The General Motors EV1 – as the signage said, the most successful electric car of the 20th century – was quite different to how I’d pictured it.
Firstly, it was smaller – bigger than my Honda Insight but not by the margin I’d thought. Secondly, it was far less ‘blobby’ in body design. In the metal it looked aerodynamically slippery (which of course it was) but also more elegant. However, looking at the shape, it does look like it would develop a lot of rear lift.
Given the relatively small number of cars leased and then the dismal fate of those cars (they were crushed), I was also surprised at how professional the EV1 appeared – it certainly doesn’t look like a car designed and built with anything less than 100 per cent company commitment.
The Allegheny is a steam railway locomotive of such gigantic dimensions that the mind boggles. The locomotive and tender weigh a combined 603 tons, and the enormous locomotive (designed for freight) could reach 60 mph. The 2-6-6-6(!) locomotive could develop momentary peaks of 7500hp and continuously, about 1000hp less than that. Looking at the machine, it is not the size of the driving wheels that impresses, but instead the enormous boiler and diameter of the cylinders. Falling from the walkway around the boiler could have killed you…
I also need to mention the awesome production line machine that churned out up to 600 light bulb glass envelopes each minute. When I first saw its length and complexity, I mentally pigeon-holed it as a rather advanced 1950s design, or, more likely, a 1960s machine. Then I saw the date: 1928. The more I looked at it, the more I realised that I’d overlooked the enormous strides made in mass production in the US in the 1920s.
Yes, even knowing about Henry Ford’s production line.
Those ideas were confirmed when I looked through the display of machine tools developed specifically for the Model T production. Gosh, they were impressive. Tools that machined fifteen Model T engine blocks at a time, drill presses that could make eight holes simultaneously, indexing tools for high speed gear cutting. I don’t think that these tools existed anywhere else in the world in the 1920s.
I also loved the giant traction engine, the railway snowplough (the plough blade bigger than a room in a house), and the very large and elegant stationery steam engines (most of the examples powering electricity generating plants).

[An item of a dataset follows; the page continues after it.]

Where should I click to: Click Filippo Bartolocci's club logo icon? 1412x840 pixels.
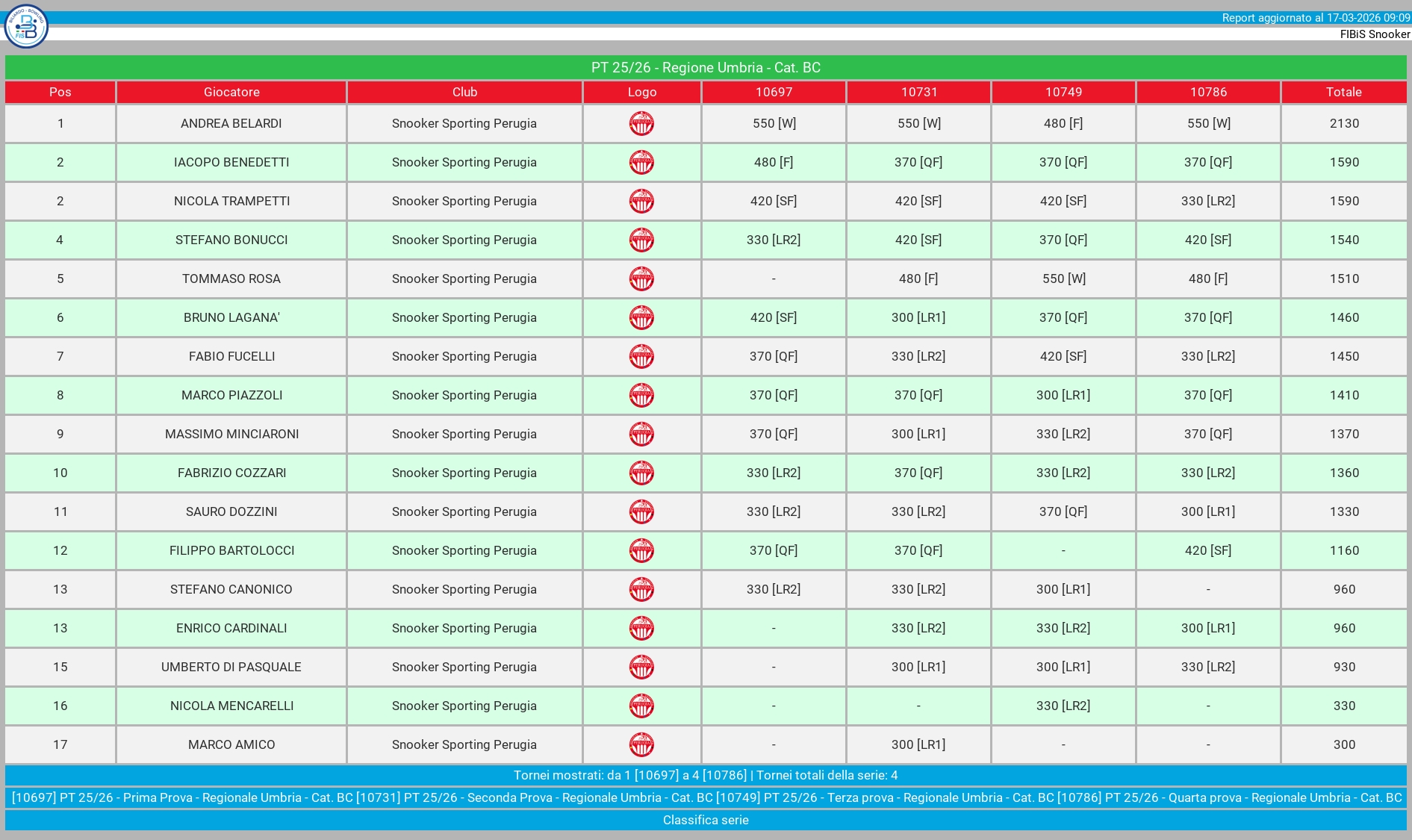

There were also some highly significant unique machines in the museum – the Sikorsky VS-300 (the world’s very first practical helicopter), and the tractor that Harry Ferguson used to demonstrate his hydraulic attachment system to Henry Ford (a 3-point linkage that greatly improved safety and utility, and was subsequently integrated into Ford tractors).
The Henry Ford museum is in Dearborn, what here in Australia we’d call an outer suburb of Detroit. But Detroiters tend to suggest it’s another city, so bringing up an interesting spatial question. Above, I described Detroit’s incredibly run-down buildings. But drive past the sign that says ‘Detroit city limits’ and the picture dramatically changes. The outer suburbs look quite normal!
So it’s the city of Detroit – as opposed to the outer suburbs – that has experienced such dramatic decline.
Still, for this little timid family of field mice venturing into the big city from the country, walking around the Detroit CBD at dusk (about 4.30pm at this winter time of the year) to buy some groceries was a rather daunting affair. We went into a beer and wine shop, only to find the counter (and all the expensive booze) screened-off from the rest of a shop by ceiling-high, bullet-proof glass. After you selected your bottles, a little turnstile set into the glass allowed the bottles to be transferred to the other side, scanned and then returned to you. The money? It was slid under the glass, just like in a high security bank.